Nintendo brought it this year, A new Super Smash Bros. for both 3DS and Wii U, a better look into Mario Kart 3ds, Super Mario 3DS and Star Fox 3DS are both coming out this year as well as Luigi's Mansion 2, a new Kirby, Mario Party 9, Ninja Gaiden 3 and they still had time to slip in new hardware.

Nintendo and Sony did a great job this E3.


----------



## _JP_ (Jun 7, 2011)

cheesy999 said:


> an LCD will work an i'm sure you have friends
> 
> to be fair i find it sad most of the games of e3 this year have 3 or 4 in the number
> 
> sad most of the games i enjoy aren't on the pc really


I do, just none of them have plasmas. Yes, I know LCD works fine.
I find it funny they're almost all the 3rd or 4th installments of a title.
And I'm happy because one of my favorite theme for games IS on the PC (albeit not exclusively).

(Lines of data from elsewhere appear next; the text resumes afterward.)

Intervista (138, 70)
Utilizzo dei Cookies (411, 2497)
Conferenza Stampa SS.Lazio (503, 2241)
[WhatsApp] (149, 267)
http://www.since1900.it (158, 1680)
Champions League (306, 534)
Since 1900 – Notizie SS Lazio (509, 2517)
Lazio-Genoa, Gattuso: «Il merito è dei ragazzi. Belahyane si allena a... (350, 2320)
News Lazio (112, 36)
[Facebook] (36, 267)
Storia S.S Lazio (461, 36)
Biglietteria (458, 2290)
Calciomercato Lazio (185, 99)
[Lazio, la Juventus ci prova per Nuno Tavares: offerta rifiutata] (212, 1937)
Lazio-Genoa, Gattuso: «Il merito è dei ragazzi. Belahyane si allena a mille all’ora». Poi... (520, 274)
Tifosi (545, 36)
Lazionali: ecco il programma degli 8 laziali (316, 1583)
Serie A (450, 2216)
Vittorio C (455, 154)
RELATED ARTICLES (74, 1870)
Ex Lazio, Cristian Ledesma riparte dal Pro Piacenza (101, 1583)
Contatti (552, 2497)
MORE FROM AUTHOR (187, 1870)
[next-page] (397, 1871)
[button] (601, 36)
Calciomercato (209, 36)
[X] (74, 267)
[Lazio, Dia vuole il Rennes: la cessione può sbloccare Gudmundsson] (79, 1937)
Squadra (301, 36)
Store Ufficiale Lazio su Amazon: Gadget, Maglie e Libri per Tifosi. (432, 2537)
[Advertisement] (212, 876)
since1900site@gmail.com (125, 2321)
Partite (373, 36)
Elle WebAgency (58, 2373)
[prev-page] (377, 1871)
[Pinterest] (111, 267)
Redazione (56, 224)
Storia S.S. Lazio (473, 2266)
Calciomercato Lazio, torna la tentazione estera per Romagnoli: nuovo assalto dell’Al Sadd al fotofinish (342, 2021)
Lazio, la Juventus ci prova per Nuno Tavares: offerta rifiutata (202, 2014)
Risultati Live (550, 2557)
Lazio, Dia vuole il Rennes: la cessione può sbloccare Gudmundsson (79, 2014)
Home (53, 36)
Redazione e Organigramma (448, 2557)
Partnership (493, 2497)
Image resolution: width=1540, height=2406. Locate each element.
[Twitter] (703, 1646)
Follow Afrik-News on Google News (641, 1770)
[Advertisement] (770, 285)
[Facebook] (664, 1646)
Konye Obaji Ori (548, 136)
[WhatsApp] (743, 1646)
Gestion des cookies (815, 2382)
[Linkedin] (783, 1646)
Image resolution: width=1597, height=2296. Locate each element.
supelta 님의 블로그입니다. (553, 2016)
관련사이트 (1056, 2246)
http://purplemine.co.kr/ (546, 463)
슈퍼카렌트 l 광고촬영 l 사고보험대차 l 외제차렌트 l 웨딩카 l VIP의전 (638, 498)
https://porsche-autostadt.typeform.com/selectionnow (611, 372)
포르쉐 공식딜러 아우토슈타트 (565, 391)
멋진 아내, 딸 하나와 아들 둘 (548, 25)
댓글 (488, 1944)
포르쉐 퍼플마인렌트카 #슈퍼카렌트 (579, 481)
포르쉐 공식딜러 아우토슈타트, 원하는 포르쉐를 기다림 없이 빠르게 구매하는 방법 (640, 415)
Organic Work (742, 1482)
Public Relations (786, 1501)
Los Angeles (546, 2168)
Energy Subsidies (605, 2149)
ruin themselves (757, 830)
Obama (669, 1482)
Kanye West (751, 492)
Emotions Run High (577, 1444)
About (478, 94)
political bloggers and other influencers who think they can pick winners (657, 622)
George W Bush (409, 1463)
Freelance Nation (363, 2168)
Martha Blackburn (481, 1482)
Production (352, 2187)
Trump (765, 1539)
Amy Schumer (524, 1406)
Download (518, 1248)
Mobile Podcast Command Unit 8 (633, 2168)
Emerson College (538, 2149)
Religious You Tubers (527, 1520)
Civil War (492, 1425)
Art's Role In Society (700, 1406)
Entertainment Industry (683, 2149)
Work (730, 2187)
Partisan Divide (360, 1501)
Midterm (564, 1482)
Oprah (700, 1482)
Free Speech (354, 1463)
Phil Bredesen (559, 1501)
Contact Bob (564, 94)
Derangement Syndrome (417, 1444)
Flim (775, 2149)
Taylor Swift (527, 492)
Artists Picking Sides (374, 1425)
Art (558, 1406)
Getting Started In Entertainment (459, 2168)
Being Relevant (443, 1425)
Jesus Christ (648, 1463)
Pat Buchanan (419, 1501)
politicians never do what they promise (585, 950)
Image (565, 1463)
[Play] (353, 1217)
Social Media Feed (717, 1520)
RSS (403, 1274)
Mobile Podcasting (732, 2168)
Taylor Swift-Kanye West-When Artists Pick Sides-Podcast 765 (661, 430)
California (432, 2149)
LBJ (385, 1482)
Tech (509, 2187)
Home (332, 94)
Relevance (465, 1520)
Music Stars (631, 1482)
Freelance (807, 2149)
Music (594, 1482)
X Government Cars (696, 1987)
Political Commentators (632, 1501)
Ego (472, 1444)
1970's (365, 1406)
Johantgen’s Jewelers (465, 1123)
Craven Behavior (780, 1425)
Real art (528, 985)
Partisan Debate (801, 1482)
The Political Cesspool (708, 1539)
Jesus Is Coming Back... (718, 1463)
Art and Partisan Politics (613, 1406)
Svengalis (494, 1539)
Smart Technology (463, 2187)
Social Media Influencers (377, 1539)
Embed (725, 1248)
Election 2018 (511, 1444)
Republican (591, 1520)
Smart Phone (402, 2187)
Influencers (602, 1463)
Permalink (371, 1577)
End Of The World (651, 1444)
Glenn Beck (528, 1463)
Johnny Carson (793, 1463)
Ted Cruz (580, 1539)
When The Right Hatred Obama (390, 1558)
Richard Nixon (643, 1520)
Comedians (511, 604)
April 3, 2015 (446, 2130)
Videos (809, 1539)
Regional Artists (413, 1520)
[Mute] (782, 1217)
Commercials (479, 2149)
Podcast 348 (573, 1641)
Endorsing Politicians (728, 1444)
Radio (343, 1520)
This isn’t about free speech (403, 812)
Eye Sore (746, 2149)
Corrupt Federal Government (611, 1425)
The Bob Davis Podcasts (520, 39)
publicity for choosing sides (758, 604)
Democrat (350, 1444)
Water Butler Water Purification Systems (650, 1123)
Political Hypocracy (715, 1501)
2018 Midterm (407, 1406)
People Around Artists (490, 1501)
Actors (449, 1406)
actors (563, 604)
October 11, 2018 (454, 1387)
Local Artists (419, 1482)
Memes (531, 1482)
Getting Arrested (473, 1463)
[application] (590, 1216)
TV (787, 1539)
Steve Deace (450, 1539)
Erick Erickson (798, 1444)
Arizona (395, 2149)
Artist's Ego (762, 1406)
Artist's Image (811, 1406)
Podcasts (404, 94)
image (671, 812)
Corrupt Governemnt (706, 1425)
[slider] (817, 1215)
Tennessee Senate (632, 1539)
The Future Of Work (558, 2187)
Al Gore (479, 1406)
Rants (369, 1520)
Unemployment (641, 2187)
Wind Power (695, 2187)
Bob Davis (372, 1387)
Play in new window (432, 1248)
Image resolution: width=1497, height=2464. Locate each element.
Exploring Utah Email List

It's rally racing, btw.

EDIT: I'm also looking forward to BF3 and like I said eariler, blasting the map with a B-1 armed with CLUSTER BOMBS!
Oh boy, I hope it takes me back to the times of BF:V when I used to take the F-4 to the jungle.
I need new hardware for it, though.


----------



## cheesy999 (Jun 7, 2011)

CDdude55 said:


> Nintendo brought it this year, A new Super Smash Bros. for both 3DS and Wii U, a better look into Mario Kart 3ds, Super Mario 3DS and Star Fox 3DS are both coming out this year as well as Luigi's Mansion 2, a new Kirby, Mario Party 9, Ninja Gaiden 3 and they still had time to slip in a new hardware.



i can predict all of the games with 3d in their name will be rubbish, as all movies with 3d in the name are


----------



## xenocide (Jun 7, 2011)

CDdude55 said:


> Nintendo brought it this year, A new Super Smash Bros. for both 3DS and Wii U, a better look into Mario Kart 3ds, Super Mario 3DS and Star Fox 3DS are both coming out this year as well as Luigi's Mansion 2, a new Kirby, Mario Party 9, Ninja Gaiden 3 and they still had time to slip in a new hardware.
> 
> Nintendo and Sony did a great job this E3.



It's an odd time for most of these companies;

Microsoft - Still working out the kinks with their new hardware, Kinect needed to be supported.  They were mostly presenting game sequels, and already announced titles.
Sony - Getting hacked left and right, PS Vita was their only new Hardware, Move needed some support.  Mostly presenting sequels and already announced games.
Nintendo - Announcing a new Console, 3DS needed some support.  They also really need to start selling people on the software level for the Wii\Wii U, people bought the Wii, but not many people bought games.


----------



## BumbleBee (Jun 7, 2011)

nvidiaintelftw said:


> yes forza 4 will be sick. but im excited for Star Wars TOR, halo 4, Halo Anniversary, Gears 3, and the new Tomb Raider, and assassins creed(speaking of which. i need to watch the ubisoft conference)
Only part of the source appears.